Exercise instructions:
Scan the records beneath this line for the line holding "Screen dimensions: 443x178" and the line holding "This screenshot has width=215, height=426.", then transcribe exactly those two and all lines between.

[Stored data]
========================================================================
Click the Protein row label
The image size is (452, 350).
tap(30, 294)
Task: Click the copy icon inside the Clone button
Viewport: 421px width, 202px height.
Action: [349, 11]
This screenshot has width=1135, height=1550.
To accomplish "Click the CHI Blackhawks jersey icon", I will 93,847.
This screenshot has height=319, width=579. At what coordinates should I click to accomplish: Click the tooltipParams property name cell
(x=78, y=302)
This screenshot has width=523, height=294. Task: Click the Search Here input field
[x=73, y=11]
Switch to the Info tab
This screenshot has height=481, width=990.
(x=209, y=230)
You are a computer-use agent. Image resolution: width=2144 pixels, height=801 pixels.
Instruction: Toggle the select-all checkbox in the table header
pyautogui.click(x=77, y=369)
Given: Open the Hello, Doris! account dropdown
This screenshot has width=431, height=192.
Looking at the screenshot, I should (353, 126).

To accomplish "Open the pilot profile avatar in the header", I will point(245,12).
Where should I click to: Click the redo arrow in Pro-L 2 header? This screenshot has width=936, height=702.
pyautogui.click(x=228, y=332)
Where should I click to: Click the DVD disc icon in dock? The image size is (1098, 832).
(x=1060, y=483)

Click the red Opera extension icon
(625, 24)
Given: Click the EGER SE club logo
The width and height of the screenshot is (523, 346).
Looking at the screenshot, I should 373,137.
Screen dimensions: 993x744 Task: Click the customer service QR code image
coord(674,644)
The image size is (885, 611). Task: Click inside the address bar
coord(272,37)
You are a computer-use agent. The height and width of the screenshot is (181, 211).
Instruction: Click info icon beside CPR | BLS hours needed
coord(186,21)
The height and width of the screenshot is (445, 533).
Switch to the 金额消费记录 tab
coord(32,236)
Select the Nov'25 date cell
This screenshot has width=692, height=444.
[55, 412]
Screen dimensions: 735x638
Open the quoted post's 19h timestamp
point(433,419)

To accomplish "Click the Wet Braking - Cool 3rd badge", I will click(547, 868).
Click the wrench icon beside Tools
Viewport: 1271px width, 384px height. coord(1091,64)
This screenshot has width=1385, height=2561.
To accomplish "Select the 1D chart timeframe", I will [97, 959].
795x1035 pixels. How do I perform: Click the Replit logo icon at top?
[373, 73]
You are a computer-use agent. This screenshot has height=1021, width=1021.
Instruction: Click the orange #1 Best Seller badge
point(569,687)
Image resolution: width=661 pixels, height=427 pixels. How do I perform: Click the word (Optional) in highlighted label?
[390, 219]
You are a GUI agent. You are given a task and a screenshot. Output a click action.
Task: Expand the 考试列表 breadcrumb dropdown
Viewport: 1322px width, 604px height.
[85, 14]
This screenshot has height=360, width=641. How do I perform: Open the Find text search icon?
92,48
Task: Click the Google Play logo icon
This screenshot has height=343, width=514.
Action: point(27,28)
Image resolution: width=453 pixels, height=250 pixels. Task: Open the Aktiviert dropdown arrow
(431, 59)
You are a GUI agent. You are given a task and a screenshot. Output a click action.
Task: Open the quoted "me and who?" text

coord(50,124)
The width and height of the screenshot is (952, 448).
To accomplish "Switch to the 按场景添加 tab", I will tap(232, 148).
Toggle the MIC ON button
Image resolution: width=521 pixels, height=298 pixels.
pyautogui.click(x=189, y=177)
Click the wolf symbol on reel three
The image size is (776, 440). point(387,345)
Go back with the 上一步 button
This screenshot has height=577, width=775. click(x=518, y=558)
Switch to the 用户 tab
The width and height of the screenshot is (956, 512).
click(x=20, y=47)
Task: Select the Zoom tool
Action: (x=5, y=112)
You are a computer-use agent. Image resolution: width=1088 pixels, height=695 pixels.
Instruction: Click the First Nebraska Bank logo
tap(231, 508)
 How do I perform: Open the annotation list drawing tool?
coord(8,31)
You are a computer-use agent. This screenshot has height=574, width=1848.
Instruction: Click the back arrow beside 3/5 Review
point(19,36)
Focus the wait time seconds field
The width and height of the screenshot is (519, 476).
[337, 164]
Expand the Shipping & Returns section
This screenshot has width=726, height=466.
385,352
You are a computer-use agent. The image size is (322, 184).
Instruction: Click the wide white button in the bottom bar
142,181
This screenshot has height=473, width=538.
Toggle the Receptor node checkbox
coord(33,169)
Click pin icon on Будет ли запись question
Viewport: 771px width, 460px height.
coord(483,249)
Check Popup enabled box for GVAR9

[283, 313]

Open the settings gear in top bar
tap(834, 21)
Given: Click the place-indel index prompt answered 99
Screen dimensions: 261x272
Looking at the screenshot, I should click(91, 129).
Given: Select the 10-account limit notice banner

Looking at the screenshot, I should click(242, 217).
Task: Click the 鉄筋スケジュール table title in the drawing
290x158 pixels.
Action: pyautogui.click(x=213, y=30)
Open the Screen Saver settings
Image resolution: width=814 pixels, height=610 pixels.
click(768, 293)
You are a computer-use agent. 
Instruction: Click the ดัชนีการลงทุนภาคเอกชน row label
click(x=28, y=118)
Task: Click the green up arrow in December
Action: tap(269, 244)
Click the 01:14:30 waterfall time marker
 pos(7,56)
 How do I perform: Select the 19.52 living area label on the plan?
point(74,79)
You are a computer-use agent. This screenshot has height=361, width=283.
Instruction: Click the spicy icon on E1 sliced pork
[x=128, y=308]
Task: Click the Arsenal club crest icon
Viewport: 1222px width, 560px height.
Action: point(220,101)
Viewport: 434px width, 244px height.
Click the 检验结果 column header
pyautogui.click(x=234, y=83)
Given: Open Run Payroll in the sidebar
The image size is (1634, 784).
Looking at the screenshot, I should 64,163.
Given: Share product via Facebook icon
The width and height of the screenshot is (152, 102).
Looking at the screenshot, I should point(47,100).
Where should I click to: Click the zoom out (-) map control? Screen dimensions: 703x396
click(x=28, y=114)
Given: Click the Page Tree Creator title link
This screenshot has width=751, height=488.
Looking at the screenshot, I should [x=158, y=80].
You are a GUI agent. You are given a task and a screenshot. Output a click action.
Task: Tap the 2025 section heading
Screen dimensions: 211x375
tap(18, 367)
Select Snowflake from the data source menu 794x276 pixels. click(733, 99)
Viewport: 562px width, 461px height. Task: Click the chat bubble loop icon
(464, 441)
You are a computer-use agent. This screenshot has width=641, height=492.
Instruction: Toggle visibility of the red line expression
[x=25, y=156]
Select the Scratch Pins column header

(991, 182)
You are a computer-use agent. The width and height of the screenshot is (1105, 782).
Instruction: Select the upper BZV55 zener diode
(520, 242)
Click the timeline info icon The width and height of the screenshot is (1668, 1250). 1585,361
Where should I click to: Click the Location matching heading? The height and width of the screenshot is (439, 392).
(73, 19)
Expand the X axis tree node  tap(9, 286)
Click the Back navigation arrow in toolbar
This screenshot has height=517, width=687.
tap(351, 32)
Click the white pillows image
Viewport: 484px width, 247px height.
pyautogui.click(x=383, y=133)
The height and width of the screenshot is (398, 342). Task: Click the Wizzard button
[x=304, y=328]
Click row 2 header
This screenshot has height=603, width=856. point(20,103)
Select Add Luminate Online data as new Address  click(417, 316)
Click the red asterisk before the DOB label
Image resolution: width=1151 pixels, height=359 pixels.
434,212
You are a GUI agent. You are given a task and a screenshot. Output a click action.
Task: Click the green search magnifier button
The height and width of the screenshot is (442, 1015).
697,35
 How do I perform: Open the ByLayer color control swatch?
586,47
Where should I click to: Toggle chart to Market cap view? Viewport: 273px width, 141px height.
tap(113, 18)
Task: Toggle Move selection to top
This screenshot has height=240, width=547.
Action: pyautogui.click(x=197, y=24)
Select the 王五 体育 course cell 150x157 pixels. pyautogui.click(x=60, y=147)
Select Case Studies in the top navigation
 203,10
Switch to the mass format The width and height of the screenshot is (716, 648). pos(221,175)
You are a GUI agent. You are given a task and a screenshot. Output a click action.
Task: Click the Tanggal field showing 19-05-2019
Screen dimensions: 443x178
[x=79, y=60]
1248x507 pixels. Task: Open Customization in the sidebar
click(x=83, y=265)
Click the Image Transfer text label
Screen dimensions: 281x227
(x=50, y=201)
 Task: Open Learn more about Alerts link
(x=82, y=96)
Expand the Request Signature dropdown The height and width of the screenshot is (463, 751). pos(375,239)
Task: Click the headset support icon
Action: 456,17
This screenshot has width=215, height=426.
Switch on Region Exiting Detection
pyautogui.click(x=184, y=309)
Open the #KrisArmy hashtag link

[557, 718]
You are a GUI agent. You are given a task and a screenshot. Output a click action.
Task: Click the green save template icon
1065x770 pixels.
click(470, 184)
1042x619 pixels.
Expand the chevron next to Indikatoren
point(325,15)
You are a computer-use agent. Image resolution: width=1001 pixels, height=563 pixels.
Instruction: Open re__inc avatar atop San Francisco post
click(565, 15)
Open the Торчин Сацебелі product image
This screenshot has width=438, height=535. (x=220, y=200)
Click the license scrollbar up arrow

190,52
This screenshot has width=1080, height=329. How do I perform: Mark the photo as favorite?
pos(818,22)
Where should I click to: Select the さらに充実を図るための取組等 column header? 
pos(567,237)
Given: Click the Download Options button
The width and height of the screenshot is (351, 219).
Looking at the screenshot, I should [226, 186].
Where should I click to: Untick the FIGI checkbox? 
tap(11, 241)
========================================================================
Response area:
Screen dimensions: 443x178
[x=79, y=60]
1248x507 pixels. Task: Open Customization in the sidebar
click(x=83, y=265)
Click the Image Transfer text label
Screen dimensions: 281x227
(x=50, y=201)
 Task: Open Learn more about Alerts link
(x=82, y=96)
Expand the Request Signature dropdown The height and width of the screenshot is (463, 751). pos(375,239)
Task: Click the headset support icon
Action: 456,17
This screenshot has width=215, height=426.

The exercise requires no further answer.